If the Justice Department decides Newport’s rehabilitation home ordinance is discriminatory, it could file its own federal discrimination lawsuit against the city.
“We’re on a path now and we can’t just step off the path; we can only go forward,” said Newport Beach City Manager Dave Kiff. “We have a lot to be thankful for and a lot to protect, too.”
Kiff cited Newport’s gains on the issue over the past two years, including drafting an ordinance that has stood up to legal challenges so far and improving the city’s zoning codes.
The ordinance requires many of the homes to go through a hearing process to obtain use permits to stay open.
At least 13 of the homes have closed in the past year under the new ordinance, according to information from the city.
Several more sober living homes are tied up in the hearing process or expected to close.
The homes are mostly private, for-profit entities.
Newport Beach residents complained to city officials that the homes were generating a steady stream of noise, litter and second-hand cigarette smoke in their neighborhoods.
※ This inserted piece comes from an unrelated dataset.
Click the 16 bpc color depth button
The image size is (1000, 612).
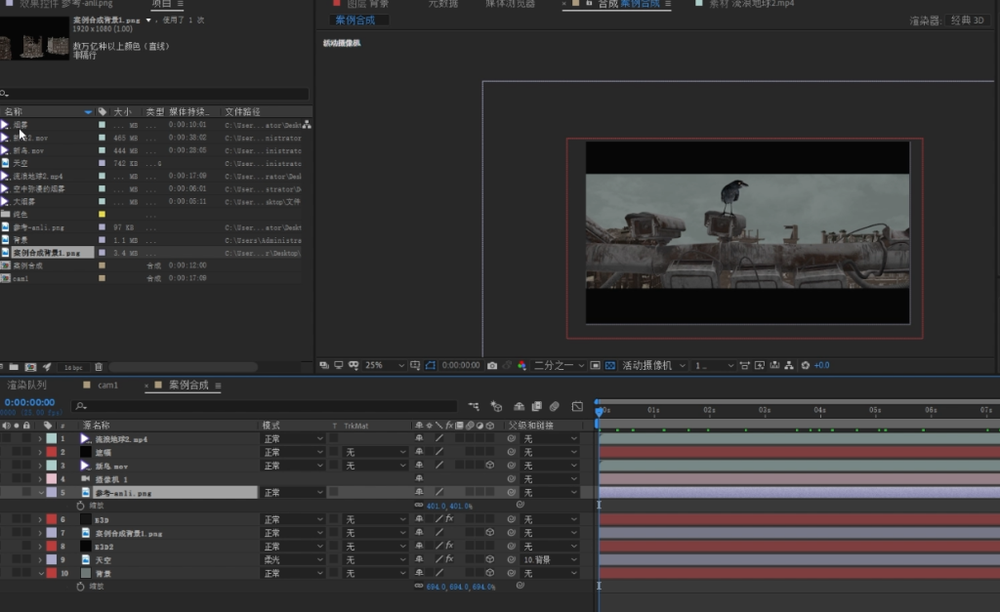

“The city is doing its best to walk the tightrope between two competing concerns and issues and it takes a good deal of legal costs to deal with that appropriately,” Hunt said.
The city’s legal costs so far include research into the matter; drafting and passing the ordinance; setting up an administrative process for handling use permits; defending the city against lawsuits; code enforcement actions and defending the city against the Department of Housing and Urban Development and Justice Department complaints.
These costs don’t include any of the city’s use of in-house resources or staff man hours.